There are a number of short movies or recreations of feature films that have been made using Lego bricks, either using stop motion animation or computer-generated imagery (CGI). Making these is a popular fan-activity, and is supported by community websites such as BrickFilms - these films are often known as Brickfilms Other examples include the award-winning music video for the song "Fell in Love with a Girl" by The White Stripes, in which director Michel Gondry filmed a live version of the video, digitized the result and then recreated it entirely with Lego bricks.

Lego and Miramax Films partnered to create a trilogy of direct-to-DVD films for Lego's highly popular Bionicle series. The films Bionicle: Mask of Light, Bionicle 2: Legends of Metru Nui and Bionicle 3: Web of Shadows were released between 2003 and 2005 respectively. A fourth film made in association with Universal was released in 2009 as Bionicle: The Legend Reborn.

A feature film based on Lego toys, The Lego Movie, was released in 2014 and became a critical and commercial success.

In 2017, The Lego Batman Movie, was released and featured popular characters based from the DC universe and featured other fictional characters from different universes such as Harry Potter, The Wizard of Oz, The Lord of the Rings, Gremlins and more.

A sequel to the 2014 film, The Lego Movie 2: The Second Part, was released in 2019 to least box-office success. The film introduced plotlines relating to Duplo, Lego's brand for younger children.

Music
In 1995–96, the Danish composer Frederik Magle composed a symphonic LEGO Fantasia in three movements for piano and symphony orchestra, commissioned by the Lego Group. The LEGO Fantasia was premiered on 24 August 1997 at a concert in St George's Chapel, Windsor Castle with the London Philharmonic Orchestra, David Parry and Frederik Magle. In 1998 the work was recorded by the same performers and released on a CD by the Lego group.

In 2002, the American rock band The White Stripes used Lego to produce an animated music video for their single Fell in Love with a Girl. The video was directed by Michel Gondry and won three MTV video music awards.

A 2011 pop song "Lego House" by British singer-songwriter Ed Sheeran has a reference to Lego in the name, even though Lego is only mentioned once in the beginning of the song as a metaphor for a breakup.

2014 song by Avicii "Addicted to You" remix video made out of Lego referencing the lobby scene from "The Matrix".

Art
Artists have used Lego to create artwork, which is sometimes referred to as Lego art or brick art.

twenty people in 2021, in all around the world, have become Lego Certified Professionals; certified artists that use Lego bricks as their medium.
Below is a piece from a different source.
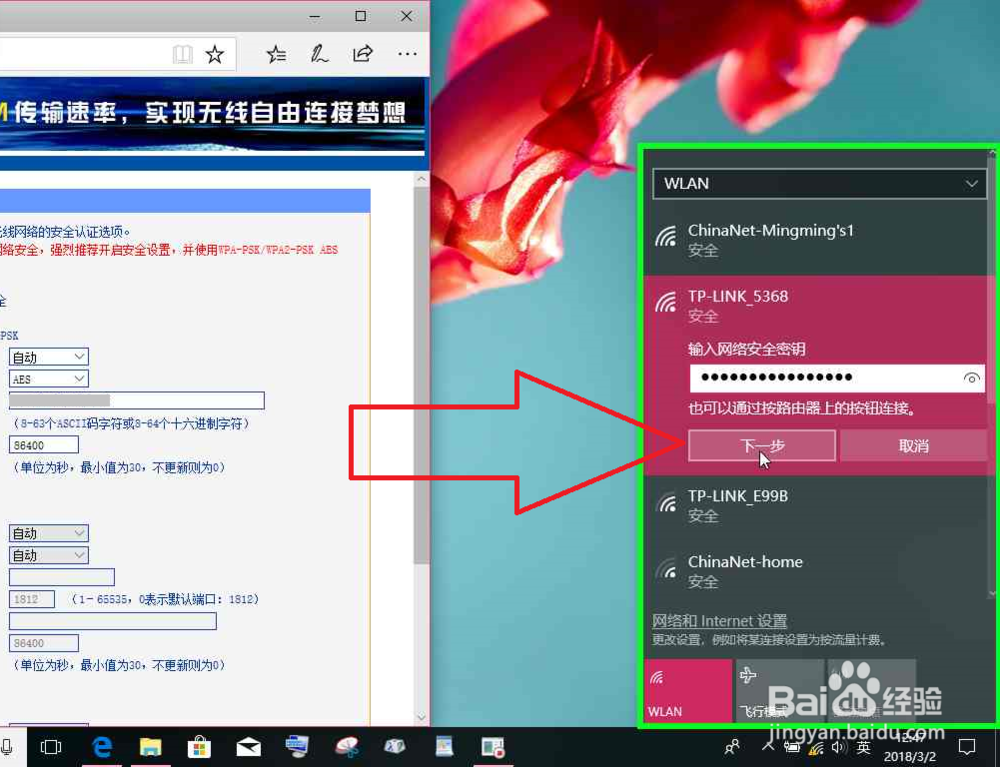Screen dimensions: 1000x767
Task: Open Microsoft Store from the taskbar
Action: click(200, 747)
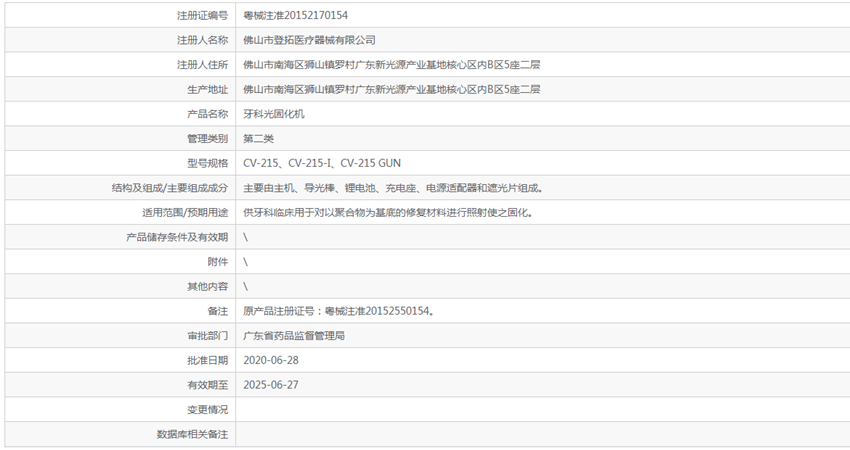
Task: Click the approval date 2020-06-28
Action: 271,360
The Lego Group recognizes their efforts and they have the ability to not only use the Lego name and copyrighted logo, but have earned a special, in-depth relationship with the company. They are America; Robin Sather, Graeme Dymond, Nathan Sawaya; Europe & Middle East: Georg Schmitt, Matija Puzar,Rene Hoffmeister, Kevin Hall, Riccardo Zangelmi, Caspar Bennedsenand, Balazs Doczy, Vladimir Golubev; Asia-Pacific: Prince (Shenghui) Jiang, Jumpei Mitsui, Wani Kim, Jae Won Lee, Wei Wei Shannon Gluckman, Nicholas Foo, Yenchih Huang, Andy Hung and Ryan McNaught.
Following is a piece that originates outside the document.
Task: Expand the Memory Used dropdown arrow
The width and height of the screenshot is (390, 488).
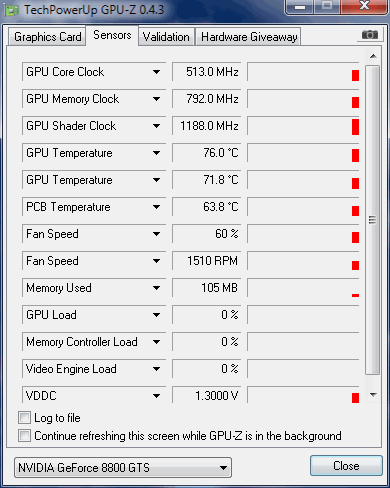Action: [x=156, y=288]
Lego bricks have been employed to replicate famous works of art in a mosaic motif, often for the promotion of a Lego event or relating to the replicated artwork. There have been many art-related records (especially mosaics) set by using Lego bricks. The largest Lego mosaic record was set on May 5-7th in 2012, consisting of over 660,000 pieces and measuring 143.91 sq. meters. It appears another world record attempt it under way to build a Lego mosaic of over 2,000,000 pieces as of January 2014.
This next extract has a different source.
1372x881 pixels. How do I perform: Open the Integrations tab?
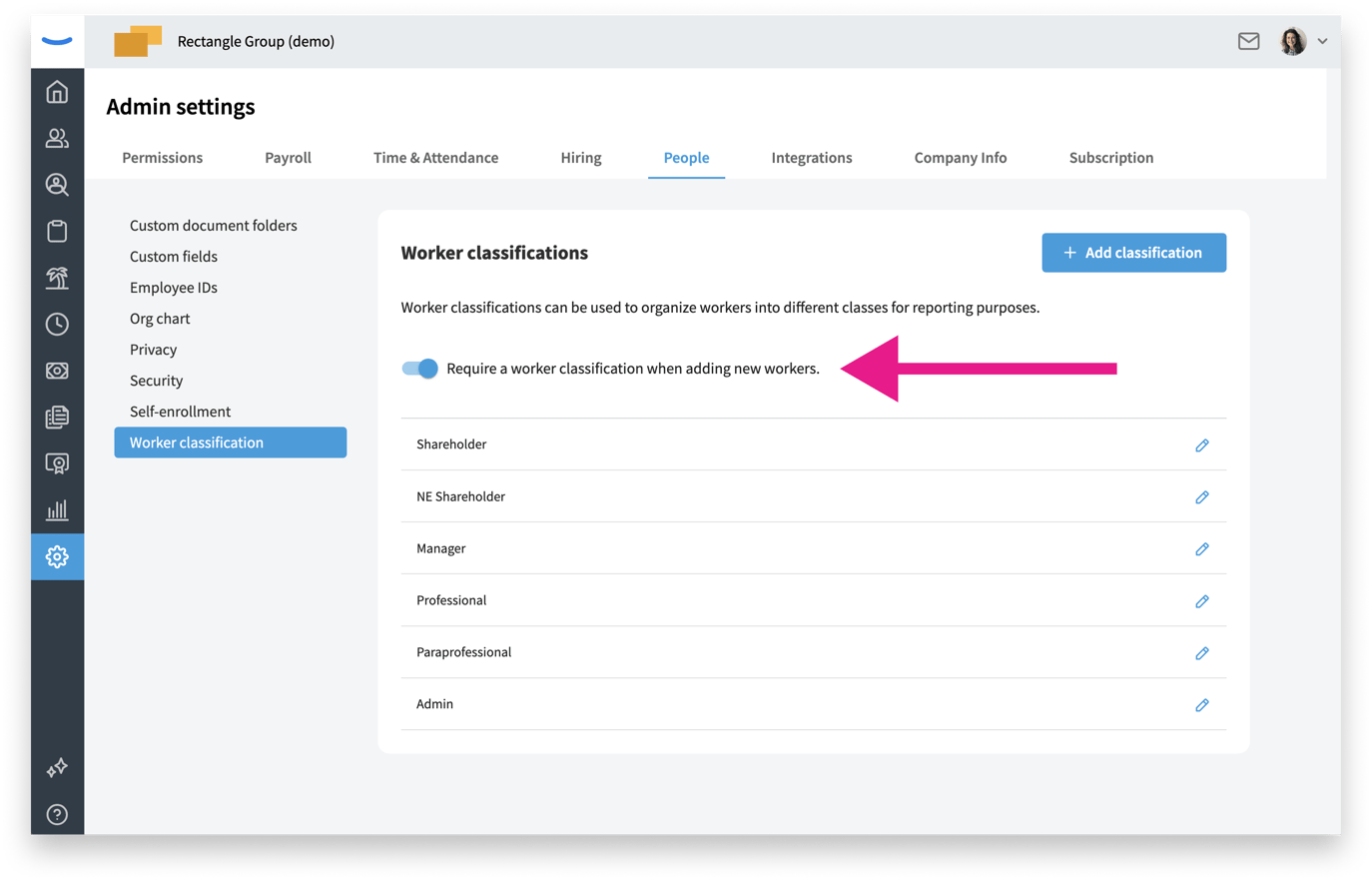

A 2011 exhibition titled Da Vinci, The Genius at the Frazier History Museum in Louisville, Kentucky attracted attention by having a Brick Art Mona Lisa replica constructed by Lego artist Brian Korte.
Lego builders such as Eric Harshbarger have made multiple replicas of Mona Lisa.  
Matching the approximate 21 by 30 inch size (535 x 760+ mm) of Leonardo's original requires upwards of 5,000 standard Lego bricks, but replicas measuring 6 by 8 feet have been built, requiring more than 30,000 bricks.
The Little Artists (John Cake and Darren Neave) have created an entire Modern Art collection in Lego form. Their exhibition 'Art Craziest Nation'

was shown at the Walker Art Gallery in Liverpool, UK.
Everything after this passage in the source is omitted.